Recorded data:
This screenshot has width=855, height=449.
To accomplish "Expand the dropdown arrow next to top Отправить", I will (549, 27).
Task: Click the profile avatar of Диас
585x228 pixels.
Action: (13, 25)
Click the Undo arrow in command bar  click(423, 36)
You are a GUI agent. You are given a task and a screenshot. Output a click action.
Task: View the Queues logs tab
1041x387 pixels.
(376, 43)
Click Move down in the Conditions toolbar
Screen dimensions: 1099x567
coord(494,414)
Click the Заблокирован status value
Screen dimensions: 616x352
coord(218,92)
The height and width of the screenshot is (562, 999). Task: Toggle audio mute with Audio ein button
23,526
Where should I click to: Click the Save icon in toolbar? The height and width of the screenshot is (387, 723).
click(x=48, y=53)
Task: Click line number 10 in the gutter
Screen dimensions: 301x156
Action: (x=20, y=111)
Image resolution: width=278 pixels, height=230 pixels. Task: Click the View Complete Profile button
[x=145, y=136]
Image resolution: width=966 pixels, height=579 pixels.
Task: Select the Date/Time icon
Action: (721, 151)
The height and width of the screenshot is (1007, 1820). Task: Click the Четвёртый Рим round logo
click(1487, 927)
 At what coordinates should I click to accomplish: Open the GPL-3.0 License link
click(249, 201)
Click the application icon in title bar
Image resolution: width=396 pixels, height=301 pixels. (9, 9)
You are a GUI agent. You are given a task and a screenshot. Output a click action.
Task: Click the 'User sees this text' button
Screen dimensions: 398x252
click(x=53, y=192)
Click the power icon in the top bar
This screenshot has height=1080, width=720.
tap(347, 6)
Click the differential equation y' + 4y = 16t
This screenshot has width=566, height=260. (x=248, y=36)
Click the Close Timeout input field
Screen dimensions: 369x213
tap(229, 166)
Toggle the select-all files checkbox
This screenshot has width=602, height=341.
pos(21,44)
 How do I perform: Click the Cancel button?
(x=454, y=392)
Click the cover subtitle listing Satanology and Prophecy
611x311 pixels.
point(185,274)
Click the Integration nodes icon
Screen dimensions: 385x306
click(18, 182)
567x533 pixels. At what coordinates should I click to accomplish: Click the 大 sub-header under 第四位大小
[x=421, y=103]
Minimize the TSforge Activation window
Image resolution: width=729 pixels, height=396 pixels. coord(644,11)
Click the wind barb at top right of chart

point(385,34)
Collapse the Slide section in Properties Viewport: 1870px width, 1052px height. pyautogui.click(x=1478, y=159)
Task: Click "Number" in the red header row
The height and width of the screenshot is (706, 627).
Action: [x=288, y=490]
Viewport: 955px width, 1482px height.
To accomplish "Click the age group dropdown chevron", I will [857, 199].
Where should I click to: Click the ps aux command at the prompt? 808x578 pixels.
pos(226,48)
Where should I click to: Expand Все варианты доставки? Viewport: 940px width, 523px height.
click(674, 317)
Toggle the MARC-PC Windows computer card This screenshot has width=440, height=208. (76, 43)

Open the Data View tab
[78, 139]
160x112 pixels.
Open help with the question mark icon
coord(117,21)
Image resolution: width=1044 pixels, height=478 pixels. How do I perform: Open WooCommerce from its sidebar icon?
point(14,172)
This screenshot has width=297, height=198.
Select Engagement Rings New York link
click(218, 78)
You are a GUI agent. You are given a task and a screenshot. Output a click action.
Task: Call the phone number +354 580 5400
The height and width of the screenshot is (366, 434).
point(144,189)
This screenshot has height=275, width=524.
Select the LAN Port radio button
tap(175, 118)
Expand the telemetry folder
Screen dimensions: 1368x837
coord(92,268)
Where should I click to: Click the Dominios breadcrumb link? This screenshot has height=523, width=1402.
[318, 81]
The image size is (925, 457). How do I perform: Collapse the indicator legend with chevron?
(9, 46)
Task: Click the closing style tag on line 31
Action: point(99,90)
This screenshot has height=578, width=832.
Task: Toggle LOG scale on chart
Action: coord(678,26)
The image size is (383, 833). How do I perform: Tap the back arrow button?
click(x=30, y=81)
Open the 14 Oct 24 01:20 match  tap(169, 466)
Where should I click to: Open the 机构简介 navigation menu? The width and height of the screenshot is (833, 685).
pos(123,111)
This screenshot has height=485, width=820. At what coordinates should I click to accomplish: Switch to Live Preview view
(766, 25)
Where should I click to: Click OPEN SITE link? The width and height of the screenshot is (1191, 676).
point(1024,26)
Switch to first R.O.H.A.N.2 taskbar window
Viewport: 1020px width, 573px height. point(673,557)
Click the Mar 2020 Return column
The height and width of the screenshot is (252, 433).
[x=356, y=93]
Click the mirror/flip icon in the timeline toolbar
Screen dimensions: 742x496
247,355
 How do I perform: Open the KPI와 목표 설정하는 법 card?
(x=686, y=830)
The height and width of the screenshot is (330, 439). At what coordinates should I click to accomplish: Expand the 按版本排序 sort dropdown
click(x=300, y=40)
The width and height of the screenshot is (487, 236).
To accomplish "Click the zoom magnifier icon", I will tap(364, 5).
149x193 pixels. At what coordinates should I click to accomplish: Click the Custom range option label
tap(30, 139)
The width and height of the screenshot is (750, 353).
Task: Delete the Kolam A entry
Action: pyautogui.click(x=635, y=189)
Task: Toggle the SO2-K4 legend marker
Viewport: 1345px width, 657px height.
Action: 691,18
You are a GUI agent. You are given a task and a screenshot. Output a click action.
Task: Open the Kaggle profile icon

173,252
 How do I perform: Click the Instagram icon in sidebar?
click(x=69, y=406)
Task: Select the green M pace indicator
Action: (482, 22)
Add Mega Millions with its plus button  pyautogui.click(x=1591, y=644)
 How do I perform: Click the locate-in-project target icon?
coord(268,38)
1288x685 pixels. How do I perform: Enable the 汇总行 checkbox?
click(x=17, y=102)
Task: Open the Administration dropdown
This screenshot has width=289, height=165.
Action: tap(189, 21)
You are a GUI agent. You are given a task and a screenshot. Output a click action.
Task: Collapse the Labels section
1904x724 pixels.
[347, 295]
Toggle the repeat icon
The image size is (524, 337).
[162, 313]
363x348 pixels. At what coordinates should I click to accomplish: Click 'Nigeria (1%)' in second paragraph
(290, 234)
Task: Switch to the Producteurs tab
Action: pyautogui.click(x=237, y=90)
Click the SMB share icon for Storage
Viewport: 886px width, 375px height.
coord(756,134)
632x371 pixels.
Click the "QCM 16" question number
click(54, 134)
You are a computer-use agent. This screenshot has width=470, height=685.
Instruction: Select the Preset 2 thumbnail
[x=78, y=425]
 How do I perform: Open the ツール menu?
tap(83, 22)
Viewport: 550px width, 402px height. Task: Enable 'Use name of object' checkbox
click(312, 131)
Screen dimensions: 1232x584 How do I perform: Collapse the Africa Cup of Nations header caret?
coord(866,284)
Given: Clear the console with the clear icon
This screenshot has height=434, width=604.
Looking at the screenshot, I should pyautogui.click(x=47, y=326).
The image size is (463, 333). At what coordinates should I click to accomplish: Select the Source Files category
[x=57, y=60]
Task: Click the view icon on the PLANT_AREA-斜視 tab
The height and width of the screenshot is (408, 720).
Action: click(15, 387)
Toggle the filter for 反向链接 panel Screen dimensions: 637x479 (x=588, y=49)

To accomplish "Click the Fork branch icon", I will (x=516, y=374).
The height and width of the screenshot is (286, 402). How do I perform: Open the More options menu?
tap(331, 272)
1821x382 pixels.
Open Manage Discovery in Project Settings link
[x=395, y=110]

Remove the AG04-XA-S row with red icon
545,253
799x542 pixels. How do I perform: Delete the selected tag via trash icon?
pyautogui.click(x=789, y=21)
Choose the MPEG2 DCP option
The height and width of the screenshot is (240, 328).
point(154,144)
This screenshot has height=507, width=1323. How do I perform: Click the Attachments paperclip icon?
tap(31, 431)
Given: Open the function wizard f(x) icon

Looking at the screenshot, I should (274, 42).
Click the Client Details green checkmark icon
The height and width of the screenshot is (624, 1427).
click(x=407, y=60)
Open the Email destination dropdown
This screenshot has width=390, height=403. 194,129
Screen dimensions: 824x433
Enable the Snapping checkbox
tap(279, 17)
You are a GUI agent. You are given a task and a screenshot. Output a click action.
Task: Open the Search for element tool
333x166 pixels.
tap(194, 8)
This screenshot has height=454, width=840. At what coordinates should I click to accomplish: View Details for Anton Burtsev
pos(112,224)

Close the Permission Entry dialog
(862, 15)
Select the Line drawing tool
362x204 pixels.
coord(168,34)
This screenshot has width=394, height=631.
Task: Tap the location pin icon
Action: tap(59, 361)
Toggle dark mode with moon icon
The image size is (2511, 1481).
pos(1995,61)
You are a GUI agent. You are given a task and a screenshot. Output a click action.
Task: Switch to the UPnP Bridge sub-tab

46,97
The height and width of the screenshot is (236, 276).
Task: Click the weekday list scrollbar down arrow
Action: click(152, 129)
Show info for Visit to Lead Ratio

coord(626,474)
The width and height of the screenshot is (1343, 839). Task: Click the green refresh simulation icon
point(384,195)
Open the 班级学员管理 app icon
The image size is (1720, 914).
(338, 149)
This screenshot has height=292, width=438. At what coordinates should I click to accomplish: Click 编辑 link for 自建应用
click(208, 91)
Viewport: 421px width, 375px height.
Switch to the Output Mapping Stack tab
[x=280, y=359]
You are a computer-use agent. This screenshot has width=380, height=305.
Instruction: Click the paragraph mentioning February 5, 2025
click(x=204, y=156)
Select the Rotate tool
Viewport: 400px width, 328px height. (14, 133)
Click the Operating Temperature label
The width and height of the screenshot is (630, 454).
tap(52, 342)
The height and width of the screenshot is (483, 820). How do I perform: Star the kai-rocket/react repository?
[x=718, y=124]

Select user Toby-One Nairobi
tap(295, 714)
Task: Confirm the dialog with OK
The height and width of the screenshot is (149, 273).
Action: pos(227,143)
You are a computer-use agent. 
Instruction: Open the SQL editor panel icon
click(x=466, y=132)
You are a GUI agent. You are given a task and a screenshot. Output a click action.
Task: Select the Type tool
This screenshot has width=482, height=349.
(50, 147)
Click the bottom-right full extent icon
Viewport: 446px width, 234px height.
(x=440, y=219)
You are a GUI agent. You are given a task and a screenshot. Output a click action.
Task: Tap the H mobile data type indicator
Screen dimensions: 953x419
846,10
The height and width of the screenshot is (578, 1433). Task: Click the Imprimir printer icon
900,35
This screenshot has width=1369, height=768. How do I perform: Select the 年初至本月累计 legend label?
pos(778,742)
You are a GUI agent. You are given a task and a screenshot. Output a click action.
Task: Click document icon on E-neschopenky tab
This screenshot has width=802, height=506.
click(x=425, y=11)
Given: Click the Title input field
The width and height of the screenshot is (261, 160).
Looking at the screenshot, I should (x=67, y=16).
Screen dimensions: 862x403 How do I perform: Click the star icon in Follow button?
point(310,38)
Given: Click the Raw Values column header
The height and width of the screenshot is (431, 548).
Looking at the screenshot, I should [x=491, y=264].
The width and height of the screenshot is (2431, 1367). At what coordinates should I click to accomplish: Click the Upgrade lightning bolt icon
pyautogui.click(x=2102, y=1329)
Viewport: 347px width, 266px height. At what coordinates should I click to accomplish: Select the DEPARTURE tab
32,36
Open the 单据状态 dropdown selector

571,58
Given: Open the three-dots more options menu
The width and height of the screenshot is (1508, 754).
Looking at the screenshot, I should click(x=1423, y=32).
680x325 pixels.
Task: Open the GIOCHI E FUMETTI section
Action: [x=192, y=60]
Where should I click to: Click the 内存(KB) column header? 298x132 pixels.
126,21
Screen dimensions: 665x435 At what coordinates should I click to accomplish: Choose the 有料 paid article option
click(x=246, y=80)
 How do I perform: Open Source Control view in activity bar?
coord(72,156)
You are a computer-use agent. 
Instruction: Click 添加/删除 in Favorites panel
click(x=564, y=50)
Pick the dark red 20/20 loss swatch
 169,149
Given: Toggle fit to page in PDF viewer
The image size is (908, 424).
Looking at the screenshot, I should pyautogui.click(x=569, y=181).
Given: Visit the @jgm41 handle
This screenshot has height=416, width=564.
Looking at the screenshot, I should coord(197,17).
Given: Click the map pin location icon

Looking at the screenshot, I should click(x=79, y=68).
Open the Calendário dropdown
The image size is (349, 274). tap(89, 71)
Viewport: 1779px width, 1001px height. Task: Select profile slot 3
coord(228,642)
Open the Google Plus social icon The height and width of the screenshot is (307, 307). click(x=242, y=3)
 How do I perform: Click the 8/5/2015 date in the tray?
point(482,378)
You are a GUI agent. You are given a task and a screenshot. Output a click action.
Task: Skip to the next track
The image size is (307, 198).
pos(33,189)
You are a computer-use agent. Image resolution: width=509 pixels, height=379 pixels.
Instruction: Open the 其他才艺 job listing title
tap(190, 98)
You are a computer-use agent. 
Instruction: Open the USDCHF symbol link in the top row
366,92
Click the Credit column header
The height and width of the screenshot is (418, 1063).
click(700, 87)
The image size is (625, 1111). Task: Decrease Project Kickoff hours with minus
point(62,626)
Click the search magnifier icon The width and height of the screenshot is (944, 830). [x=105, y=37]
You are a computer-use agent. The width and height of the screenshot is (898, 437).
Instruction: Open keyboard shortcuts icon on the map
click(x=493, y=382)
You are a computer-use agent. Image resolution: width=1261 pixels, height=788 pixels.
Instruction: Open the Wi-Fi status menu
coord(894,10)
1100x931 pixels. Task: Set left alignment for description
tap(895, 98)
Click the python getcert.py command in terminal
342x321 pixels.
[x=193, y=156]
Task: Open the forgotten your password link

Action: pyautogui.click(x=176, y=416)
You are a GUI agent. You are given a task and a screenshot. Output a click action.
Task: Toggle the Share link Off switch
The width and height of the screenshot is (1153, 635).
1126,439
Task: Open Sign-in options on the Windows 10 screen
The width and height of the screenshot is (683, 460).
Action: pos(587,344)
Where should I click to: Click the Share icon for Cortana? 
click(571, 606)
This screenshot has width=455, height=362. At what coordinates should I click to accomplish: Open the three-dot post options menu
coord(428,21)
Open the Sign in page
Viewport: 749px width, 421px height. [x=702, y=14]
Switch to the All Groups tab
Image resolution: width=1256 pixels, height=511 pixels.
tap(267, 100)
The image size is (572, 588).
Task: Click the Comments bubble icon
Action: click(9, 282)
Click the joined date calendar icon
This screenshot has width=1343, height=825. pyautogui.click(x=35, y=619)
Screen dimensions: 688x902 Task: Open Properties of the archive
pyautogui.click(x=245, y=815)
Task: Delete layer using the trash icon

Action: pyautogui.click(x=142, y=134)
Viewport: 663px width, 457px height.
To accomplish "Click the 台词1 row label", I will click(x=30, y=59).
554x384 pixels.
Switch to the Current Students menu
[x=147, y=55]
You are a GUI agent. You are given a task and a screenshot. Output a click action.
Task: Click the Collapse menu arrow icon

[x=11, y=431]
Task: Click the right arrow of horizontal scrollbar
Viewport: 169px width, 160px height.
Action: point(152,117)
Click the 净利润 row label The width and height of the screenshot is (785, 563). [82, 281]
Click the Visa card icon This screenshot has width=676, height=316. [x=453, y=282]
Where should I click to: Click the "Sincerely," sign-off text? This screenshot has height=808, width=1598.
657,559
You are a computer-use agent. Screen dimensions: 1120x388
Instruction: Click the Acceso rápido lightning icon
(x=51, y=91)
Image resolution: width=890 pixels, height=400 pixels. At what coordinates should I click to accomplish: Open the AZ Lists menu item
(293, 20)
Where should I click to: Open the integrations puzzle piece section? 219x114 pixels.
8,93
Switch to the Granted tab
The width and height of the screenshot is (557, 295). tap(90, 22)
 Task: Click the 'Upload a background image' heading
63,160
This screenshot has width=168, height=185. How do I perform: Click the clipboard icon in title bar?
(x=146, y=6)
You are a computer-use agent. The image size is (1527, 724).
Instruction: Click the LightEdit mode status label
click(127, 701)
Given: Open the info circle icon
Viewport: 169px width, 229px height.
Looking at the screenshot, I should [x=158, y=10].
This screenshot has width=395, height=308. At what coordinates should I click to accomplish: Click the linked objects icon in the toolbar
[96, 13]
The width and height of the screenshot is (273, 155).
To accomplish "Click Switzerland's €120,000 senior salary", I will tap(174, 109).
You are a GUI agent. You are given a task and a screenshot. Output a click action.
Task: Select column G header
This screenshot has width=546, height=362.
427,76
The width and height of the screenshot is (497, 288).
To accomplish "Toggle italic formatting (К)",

Required work: Which lines in the listing above contain the string "next", matching case exactly? Copy each of them in full.

Exercise answer:
To accomplish "Expand the dropdown arrow next to top Отправить", I will (549, 27).
Task: Skip to the next track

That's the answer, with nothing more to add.